In drawing "Ballyscunnion" Glenn used a scraperboard covered in white china that could be inked black and scratched, giving an effect rather like a woodcut. "Rarely can the medium have been more brilliantly used," said Charles E. Kelly, the editor of Dublin Opinion.

=="Dorothea" 1936–1939==
On Monday 31 August 1936 the Daily Mail announced a new comic strip that would run daily and start the next day. It was called "Dorothea" and featured an attractive young woman inspired by Glenn's wife of the same name. He started supplying the Daily Mail with the "Dorothea" strip while still with the Belfast Telegraph, but when the Daily Mail was sure of the success of "Dorothea", he and his family moved to London. Within six months Glenn joined the staff of the Daily Mail. The "Dorothea" strip attracted favourable attention from the art world for its experimental layout and from women readers for the fashionable style of clothing. It continued until the growing threat of war forced major changes in newspapers in the spring of 1939. "Dorothea" was syndicated to The Friend in South Africa in 1937 and also appeared in Australia.

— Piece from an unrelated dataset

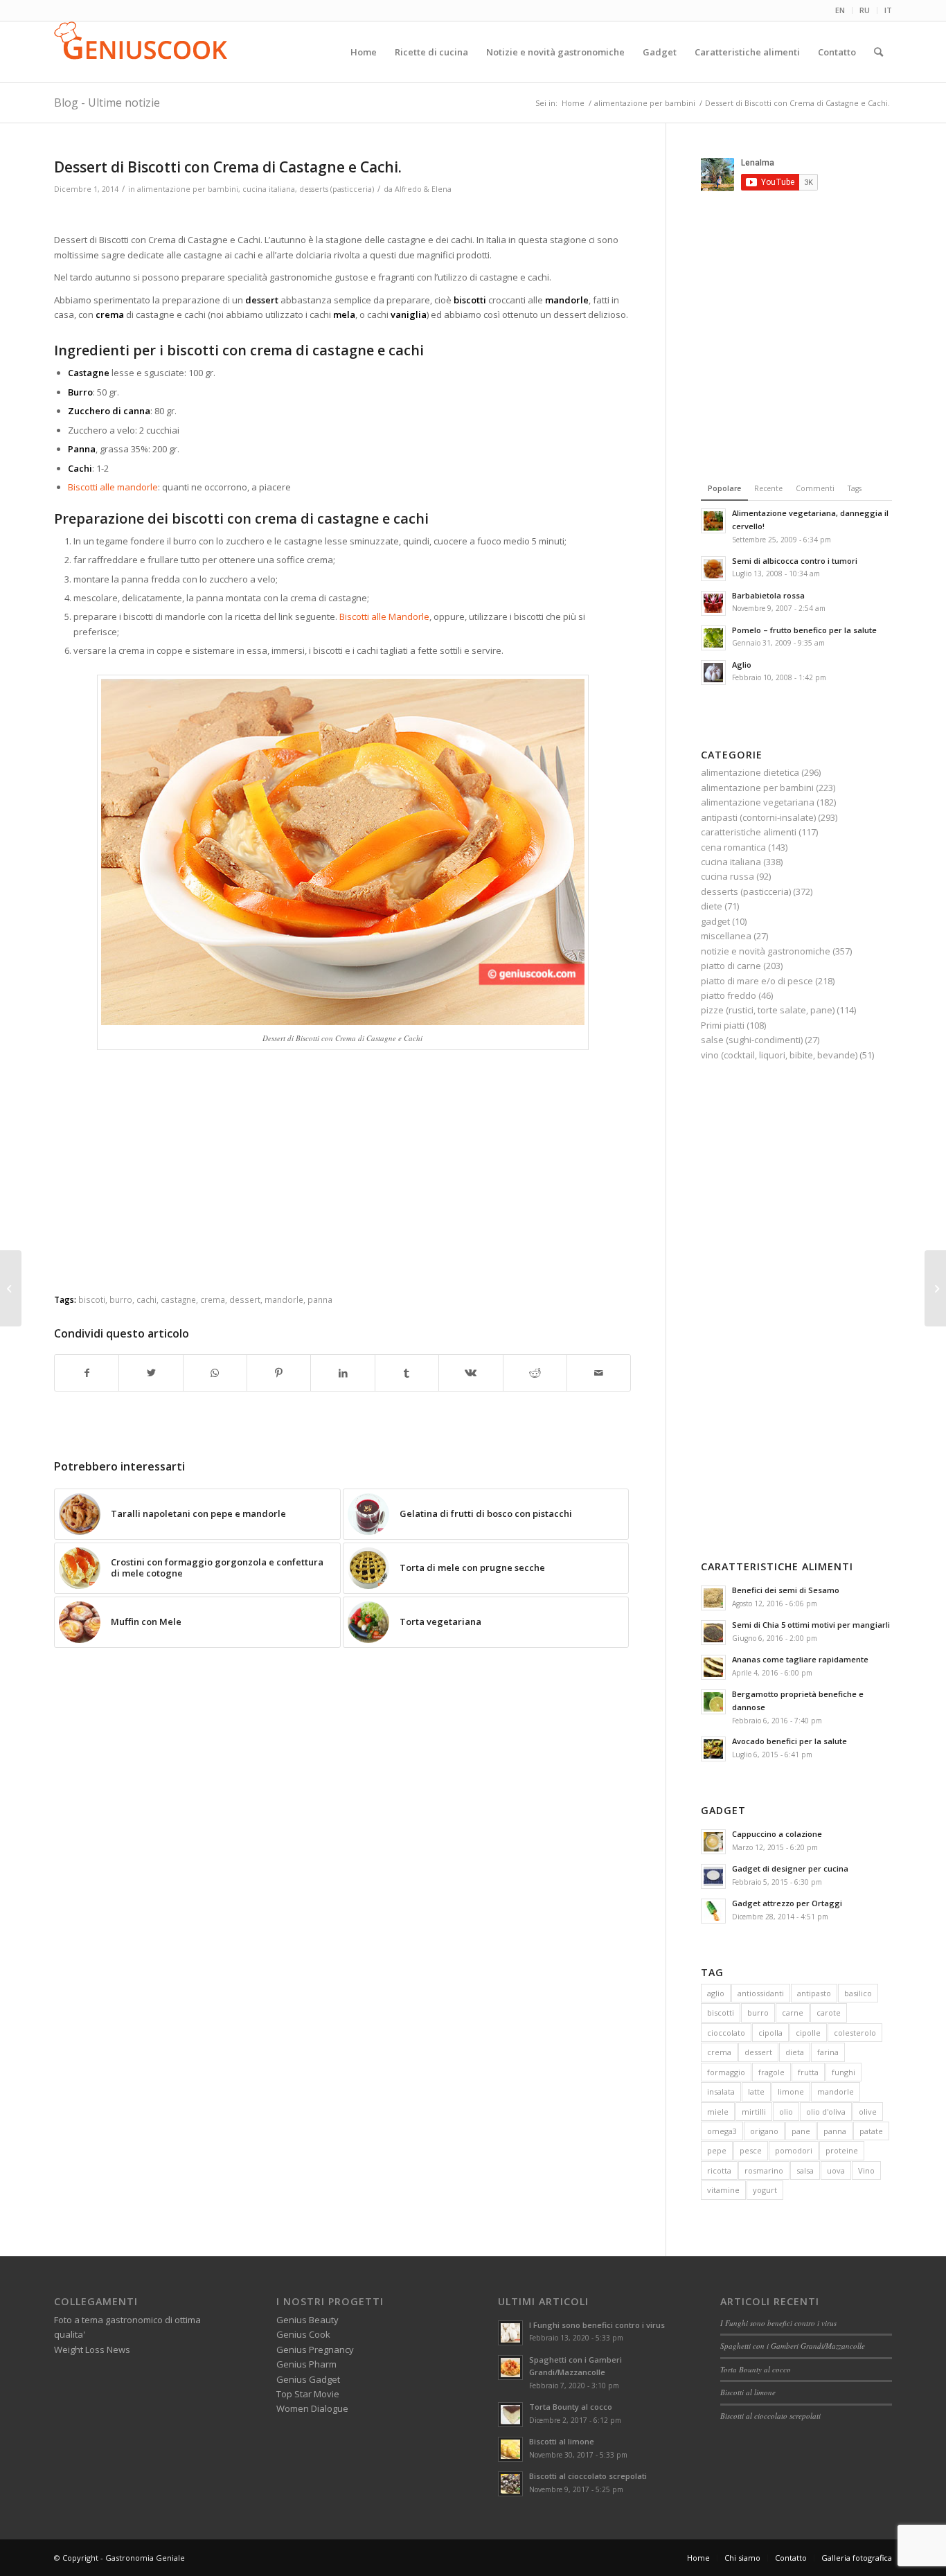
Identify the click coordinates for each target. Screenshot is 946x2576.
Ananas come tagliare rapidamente (800, 1659)
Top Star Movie (307, 2394)
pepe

During the next year Glenn stayed in London freelancing cartoons and illustrating articles for many London newspapers and magazines. Then after recovering from major surgery for a brain tumour in 1940, he joined the Ministry of Information, working in the photographs and pictures division until 1945.

==September 1945 – Back to the Daily Mail==
Glenn returned to the Daily Mail as Features Editor. He initiated the Strip Cartoons Department and commissioned artists and photographers He continued as an artist, contributing illustrations to The Daily Mail Annual for Boys and Girls and designing covers for the Teddy Tail Annuals. 1951 brought new worries. After another brain operation, Glenn returned to the Daily Mail to draw "Teddy Tail" daily for the newspaper until it stopped appearing in December 1960. The Daily Mail also introduced a "Blue Spot" Annual of Children's Favourite Stories. There were three different editions of the "Blue Spot Annuals". Glenn designed the outside covers for all three and illustrated stories in each book.

Retiring from the Daily Mail after more brain surgery in 1961, Glenn devoted some of his leisure to helping the Chelsea Cine Club, and writing articles on Chelsea's riverside illustrated by photos.

==“Ballyscunnion" Exhibition 1970.==
There was an exhibition of original "Ballyscunnion" scraperboard drawings in the Irish Club, Eaton Square, London. Sir Charles Petrie, the military historian, opened the exhibition, and the editor of Dublin Opinion, Charles E. Kelly, flew over from Ireland to be there. He suggested the collection should find a home in the National Gallery in Dublin because "I am sure the like of this will not be seen again."

William St. John Glenn died in hospital in Chelsea in June 1974.